La Cour de justice de l’Union européenne a rendu, le 8 septembre 2011, une décision fondamentale relative à l’interprétation du principe de non-discrimination des travailleurs. Un agent public, ayant exercé des fonctions intérimaires pendant seize ans, s’est vu refuser la prise en compte de cette ancienneté pour une promotion. L’administration régionale avait en effet annulé sa nomination au motif qu’il ne possédait pas dix années de services en qualité de fonctionnaire statutaire permanent. Le requérant a contesté cette décision en invoquant la violation de l’accord-cadre sur le travail à durée déterminée annexé à la directive 1999/70. Le tribunal administratif de Séville a alors saisi la juridiction européenne d’une série de questions préjudicielles portant sur la compatibilité de la réglementation nationale. Il s’interrogeait sur la possibilité d’écarter les périodes de service temporaire pour l’accès à une promotion interne réservée aux fonctionnaires de carrière. La question de droit posée consistait à savoir si le droit de l’Union s’oppose à une réglementation excluant l’ancienneté acquise sous contrat temporaire. La Cour répond que de telles périodes doivent être prises en compte, sauf si une raison objective, étrangère à la durée du contrat, le justifie. Le respect de ce principe fondamental impose d’analyser d’abord l’application de la protection européenne avant d’examiner les modalités de sa mise en œuvre.
**I. L’affirmation du principe de non-discrimination des agents publics temporaires**
**A. L’extension du champ d’application de l’accord-cadre au secteur public**
La Cour rappelle précisément que la directive 1999/70 s’applique à l’ensemble des travailleurs fournissant des prestations rémunérées dans le cadre d’une relation d’emploi temporaire. Cette protection inclut les contrats conclus avec les administrations publiques, sans que le statut de fonctionnaire de carrière acquis ultérieurement n’altère ce droit protecteur. Ainsi, la notion de « conditions d’emploi » englobe la prise en compte des périodes de service accomplies antérieurement pour l’accès à une promotion par voie interne. Les juges soulignent que l’exclusion des agents publics du bénéfice de ces dispositions viderait de sa substance l’objectif de l’accord-cadre européen. Cette interprétation garantit que les travailleurs ne subissent aucun préjudice du seul fait de la nature précaire de leur lien contractuel initial avec l’administration.

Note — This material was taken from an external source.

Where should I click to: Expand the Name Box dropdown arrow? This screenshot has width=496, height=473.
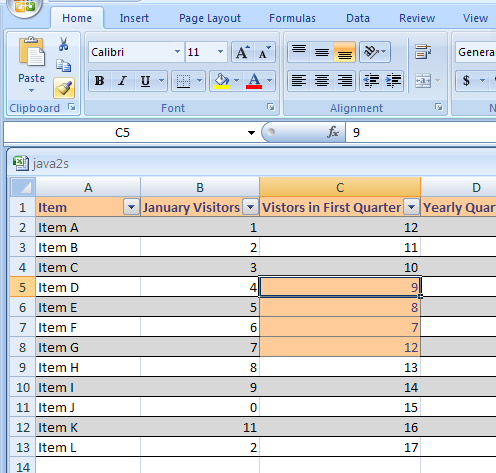[x=251, y=133]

**B. L’exclusion de la durée du contrat comme critère de différenciation**
Le droit de l’Union stipule que « les travailleurs à durée déterminée ne sont pas traités d’une manière moins favorable que les travailleurs à durée indéterminée ». Toute différence de traitement doit être justifiée par des « raisons objectives », lesquelles ne peuvent se résumer à la seule nature temporaire de la relation. Toutefois, l’administration prétendait que les services accomplis en qualité de personnel intérimaire ne pouvaient être assimilés à ceux des fonctionnaires bénéficiant d’une stabilité statutaire. La juridiction européenne écarte cet argument en précisant qu’une norme nationale générale et abstraite ne suffit pas à caractériser une justification objective valable. Seuls des éléments précis et concrets liés aux tâches effectuées permettraient de valider une distinction entre deux catégories d’agents au sein d’une procédure.
Le respect de l’égalité de traitement suppose alors une analyse rigoureuse de la réalité des fonctions exercées par les agents candidats à la promotion.
**II. L’obligation de prise en compte de l’ancienneté dans la progression de carrière**
**A. L’exigence de comparabilité des fonctions exercées par les agents**
L’application du principe de non-discrimination nécessite de vérifier si le travailleur intérimaire se trouvait dans une situation comparable à celle des fonctionnaires de carrière permanents. Le juge national doit examiner si le requérant effectuait un travail identique ou similaire en tenant compte de ses qualifications et de ses compétences réelles. Pourtant, l’avis de concours indiquait expressément que « ne seront pas pris en considération les services antérieurs reconnus accomplis en qualité de personnel intérimaire ou contractuel ». Une telle clause est contraire au droit européen si elle exclut systématiquement l’expérience acquise sans examen de la nature particulière des tâches accomplies. Ensuite, la Cour invite la juridiction de renvoi à apprécier si les mérites et les capacités démontrés durant les seize années d’intérim sont équivalents.
**B. L’encadrement de l’autonomie procédurale par le principe d’effectivité**
La Cour examine enfin la validité du délai de forclusion de deux mois imposé par la législation nationale pour contester les clauses du concours. Les modalités procédurales des recours ne doivent pas rendre pratiquement impossible ou excessivement difficile l’exercice des droits conférés par l’ordre juridique de l’Union. Cependant, le requérant avait été initialement admis sur la liste des lauréats avant que l’administration n’annule sa nomination plusieurs mois après la publication initiale. Le délai de recours ne peut alors courir qu’à partir de la notification de la décision individuelle portant annulation de l’admission au concours supérieur. Cette précision protège le justiciable contre une application trop rigide des règles de procédure qui porterait atteinte à l’effectivité de la protection européenne.